BERT

It comes in two model sizes BERT Base and BERT Large.

BERT is a trained transformer Encoder stack.

They have large feedforward networks (768 and 1024 hidden units) and 12 and 16 attention heads respectively.

BERT has a [CLS] token which is used for classification. The output from [CLS] will go to a feedforward network along with softmax for classification.

BERT builds on clever ideas like ELMo, ULMFiT and Transformers.

ELMo - Contextualized word-embeddings

The embedding for a word will remain the same irrespective of the context. ELMo provides contextualized word-embeddings. ELMo looks at the entire sentence before assigning each word in it an embedding. It uses Bi-directional LSTM (previous word and next words) trained on a specific task to be able to create embeddings.

ELMo gained its language understanding from being trained to predict the next word in a sequence of words - Language Modeling.

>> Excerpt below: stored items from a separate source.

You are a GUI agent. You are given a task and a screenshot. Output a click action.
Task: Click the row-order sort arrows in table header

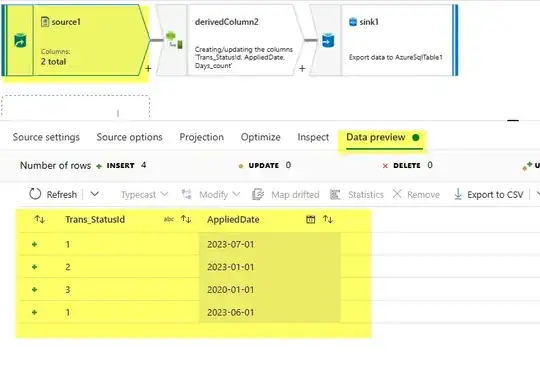point(40,219)
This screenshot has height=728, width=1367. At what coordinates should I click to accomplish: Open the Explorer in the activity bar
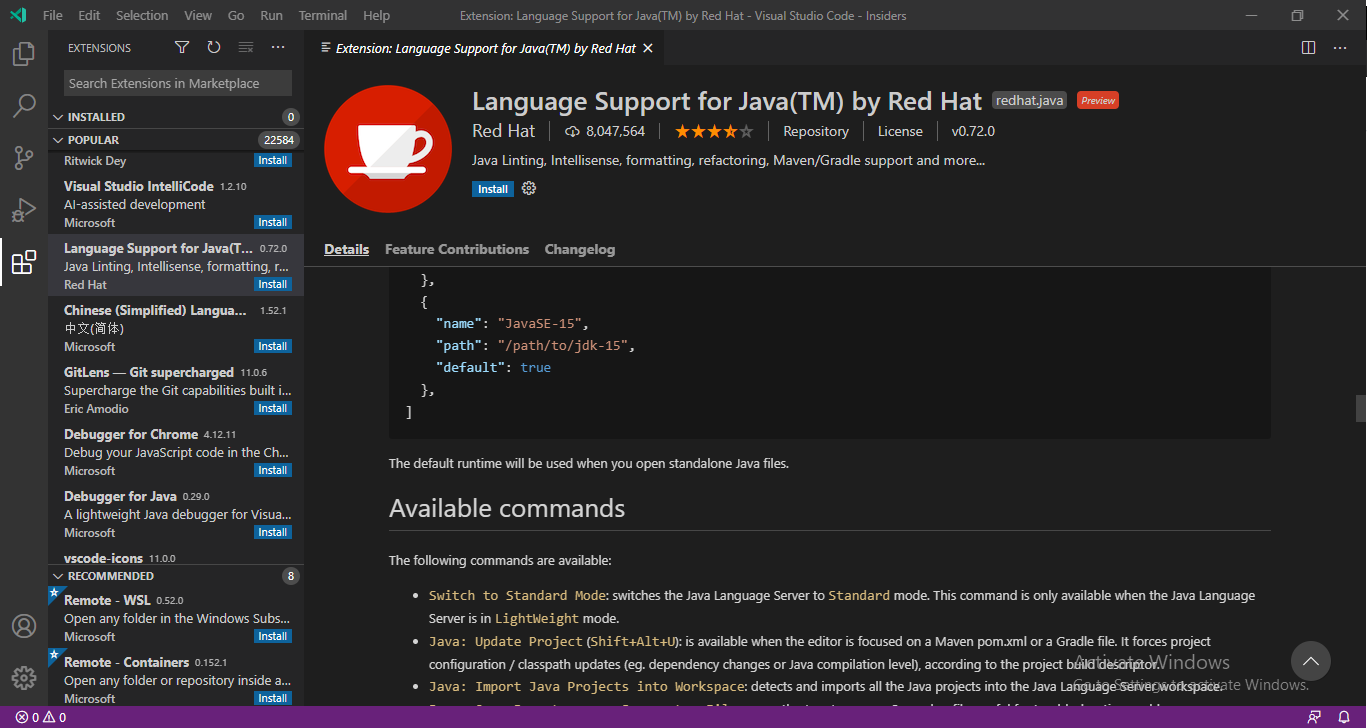[x=24, y=54]
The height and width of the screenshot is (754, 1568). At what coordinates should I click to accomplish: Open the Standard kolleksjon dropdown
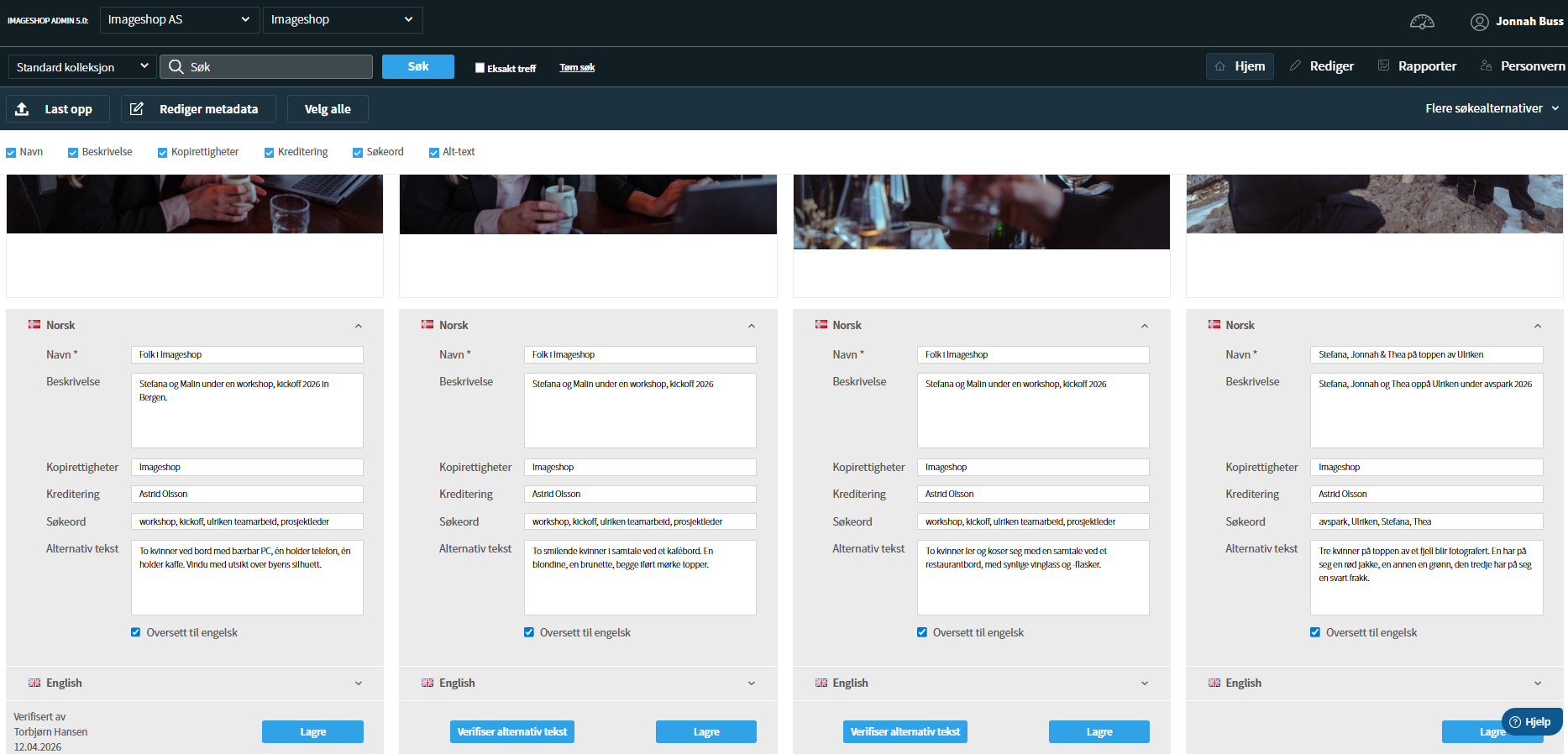(x=82, y=66)
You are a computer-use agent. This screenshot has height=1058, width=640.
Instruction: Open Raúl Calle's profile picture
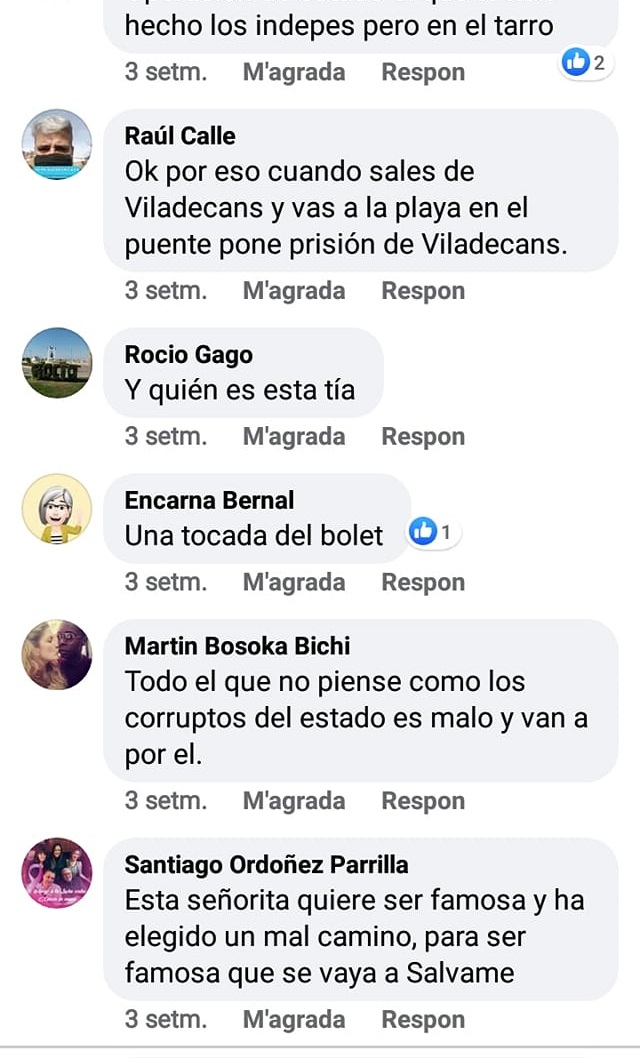pos(57,144)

ELMo comes up with the contextualized embedding through grouping together the hidden states (and initial embedding) in a certain way (concatenation followed by weighted summation).

Concatenation and weighted summation of embedding

ULM-FiT

ULM-FiT introduced a language model and process to effectively fine-tune that language model for various tasks.

OpenAI Transformer

It turned out that we don’t need an entire transformer to adopt transfer learning, we can do with just the decoder of the Transformer.

The model stacked twelve decoder layers. Since there is no encoder in this set up, these decoder layers would not have the encoder-decoder attention sublayer that vanilla transformer decoder layers have. It would still have the self-attention layer, however (masked so it doesn’t peak at future tokens).